I have never seen documentation relating to the redesign process that was applied to the C-93. The patents in Luger's name do, of course, exist and provide documentation of design stages and innovation, but we really don't have evidence of where the solutions to the C-93 design problems actually came from.

If, as proven, Luger would adopt, as his own, designs from the top gunsmiths and industrialists in Europe (people like Mauser and Feederle who had the ability to defend themselves), imagine how he would treat the regular workers he was associated with at Loewe in Berlin.

The scenario I'm speculating on (without facts) is that he would have design discussions with gunsmiths posing a number of issues and problems, and then listen and write down the solutions. When the model shop did the actual engineering and tried implementations of the designs and they worked, Luger patented them himself.

Once the redesign of the C-93 had gone far enough, and looked different enough and had enough innovative changes, the whole thing got patented in Luger's name.

As a sales engineer, I am confident that his most marketable product was his own name itself, and thus with enough reinforcement we have the "Luger" pistol...

Here are a couple Luger patent links to US granted patents.
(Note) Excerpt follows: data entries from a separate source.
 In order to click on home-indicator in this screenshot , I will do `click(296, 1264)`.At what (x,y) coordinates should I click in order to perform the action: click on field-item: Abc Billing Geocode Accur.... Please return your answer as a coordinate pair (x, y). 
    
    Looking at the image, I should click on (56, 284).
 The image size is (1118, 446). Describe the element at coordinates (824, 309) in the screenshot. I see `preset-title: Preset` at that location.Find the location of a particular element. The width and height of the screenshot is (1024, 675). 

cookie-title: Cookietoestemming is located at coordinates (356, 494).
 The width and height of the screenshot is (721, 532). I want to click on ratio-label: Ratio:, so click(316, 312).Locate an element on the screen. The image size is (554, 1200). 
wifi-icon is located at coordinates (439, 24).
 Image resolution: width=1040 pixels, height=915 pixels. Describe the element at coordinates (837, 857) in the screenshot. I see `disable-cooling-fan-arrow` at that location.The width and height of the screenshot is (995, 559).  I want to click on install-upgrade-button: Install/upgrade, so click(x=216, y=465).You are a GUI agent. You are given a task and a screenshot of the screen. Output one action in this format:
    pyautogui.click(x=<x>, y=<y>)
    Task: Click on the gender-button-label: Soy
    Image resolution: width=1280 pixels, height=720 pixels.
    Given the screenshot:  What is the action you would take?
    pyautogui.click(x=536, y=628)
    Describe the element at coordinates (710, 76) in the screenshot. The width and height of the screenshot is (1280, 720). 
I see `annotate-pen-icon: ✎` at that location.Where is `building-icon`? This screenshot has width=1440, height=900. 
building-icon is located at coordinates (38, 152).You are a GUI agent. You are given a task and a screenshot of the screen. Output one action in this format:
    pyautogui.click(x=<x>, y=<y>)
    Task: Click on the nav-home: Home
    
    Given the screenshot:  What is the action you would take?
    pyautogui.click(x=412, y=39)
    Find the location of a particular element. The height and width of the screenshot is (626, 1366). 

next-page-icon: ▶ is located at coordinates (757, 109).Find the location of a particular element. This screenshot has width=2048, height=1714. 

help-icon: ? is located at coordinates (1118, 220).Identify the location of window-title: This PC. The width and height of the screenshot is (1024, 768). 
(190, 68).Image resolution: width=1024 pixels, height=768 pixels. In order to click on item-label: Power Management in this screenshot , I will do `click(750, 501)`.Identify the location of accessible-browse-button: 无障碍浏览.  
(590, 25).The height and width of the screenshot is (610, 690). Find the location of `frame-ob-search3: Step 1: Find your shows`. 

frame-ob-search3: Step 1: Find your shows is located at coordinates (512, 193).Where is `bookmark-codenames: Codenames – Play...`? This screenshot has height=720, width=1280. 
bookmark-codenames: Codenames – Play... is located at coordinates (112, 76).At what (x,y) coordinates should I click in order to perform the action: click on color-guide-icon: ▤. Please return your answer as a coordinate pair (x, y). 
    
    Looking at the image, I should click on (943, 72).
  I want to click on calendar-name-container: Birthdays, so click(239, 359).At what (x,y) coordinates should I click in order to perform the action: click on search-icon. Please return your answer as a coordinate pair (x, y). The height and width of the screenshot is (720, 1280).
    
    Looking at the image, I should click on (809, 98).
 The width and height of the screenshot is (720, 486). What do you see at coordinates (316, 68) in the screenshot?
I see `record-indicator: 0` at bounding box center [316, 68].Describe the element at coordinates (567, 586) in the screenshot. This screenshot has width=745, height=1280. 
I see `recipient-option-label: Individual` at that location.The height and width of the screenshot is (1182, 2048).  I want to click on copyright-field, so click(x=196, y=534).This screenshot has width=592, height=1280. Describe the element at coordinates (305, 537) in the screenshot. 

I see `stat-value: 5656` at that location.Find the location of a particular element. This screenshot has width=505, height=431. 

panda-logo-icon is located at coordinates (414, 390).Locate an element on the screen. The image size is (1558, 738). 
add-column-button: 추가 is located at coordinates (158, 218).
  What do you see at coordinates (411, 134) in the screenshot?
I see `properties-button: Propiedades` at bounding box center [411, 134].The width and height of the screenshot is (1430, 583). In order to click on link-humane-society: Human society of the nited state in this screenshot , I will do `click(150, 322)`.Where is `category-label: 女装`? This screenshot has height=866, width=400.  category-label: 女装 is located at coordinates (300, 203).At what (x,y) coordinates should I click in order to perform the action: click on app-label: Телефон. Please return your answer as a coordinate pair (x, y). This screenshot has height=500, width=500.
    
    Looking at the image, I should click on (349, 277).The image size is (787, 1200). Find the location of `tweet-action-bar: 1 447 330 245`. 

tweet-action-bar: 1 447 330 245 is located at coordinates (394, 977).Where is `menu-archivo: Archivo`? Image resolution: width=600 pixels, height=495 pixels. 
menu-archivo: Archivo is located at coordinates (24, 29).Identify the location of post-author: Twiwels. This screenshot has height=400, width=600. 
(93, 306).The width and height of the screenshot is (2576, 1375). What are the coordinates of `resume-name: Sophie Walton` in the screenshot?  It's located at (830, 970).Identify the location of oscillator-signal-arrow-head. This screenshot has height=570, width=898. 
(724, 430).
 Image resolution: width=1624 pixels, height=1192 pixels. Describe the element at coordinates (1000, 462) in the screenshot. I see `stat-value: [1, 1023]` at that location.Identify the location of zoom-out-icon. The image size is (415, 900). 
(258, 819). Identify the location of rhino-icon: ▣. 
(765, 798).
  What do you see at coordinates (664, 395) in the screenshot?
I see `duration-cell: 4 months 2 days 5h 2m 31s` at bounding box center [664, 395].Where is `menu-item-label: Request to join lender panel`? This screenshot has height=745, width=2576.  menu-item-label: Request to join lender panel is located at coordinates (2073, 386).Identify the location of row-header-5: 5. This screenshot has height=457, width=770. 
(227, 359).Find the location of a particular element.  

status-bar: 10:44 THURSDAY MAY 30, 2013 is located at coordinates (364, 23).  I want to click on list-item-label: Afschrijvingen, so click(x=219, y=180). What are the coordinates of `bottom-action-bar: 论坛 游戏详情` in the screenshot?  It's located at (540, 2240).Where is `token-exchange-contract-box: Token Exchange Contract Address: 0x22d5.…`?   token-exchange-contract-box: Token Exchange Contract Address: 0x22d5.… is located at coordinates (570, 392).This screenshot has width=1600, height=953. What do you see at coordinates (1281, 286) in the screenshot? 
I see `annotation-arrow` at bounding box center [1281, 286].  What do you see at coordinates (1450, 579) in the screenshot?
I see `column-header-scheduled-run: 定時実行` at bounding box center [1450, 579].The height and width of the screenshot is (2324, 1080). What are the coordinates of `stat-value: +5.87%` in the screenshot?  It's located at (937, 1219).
The first is for the M1900 pistol US patent PDF:

M1900


The second is to the improved M1906 extractor:

M1906 Extractor

The links will take you to full PDF copies of the patents... Both patents are exclusively in Luger's name, and this must also have been of benefit to Loewe who clearly supported him in the actions (since they didn't oppose the patent applications in any way). This effectively ended Borchardt's involvement in what became the most prolific semi-automatic military pistol of it's decade.

- - - -

All this is painful to accept, and to some extent the facts disclosed by the correspondence with Mauser changes our image of Luger as a man. Temptation and ego must have been stronger in him than we realized.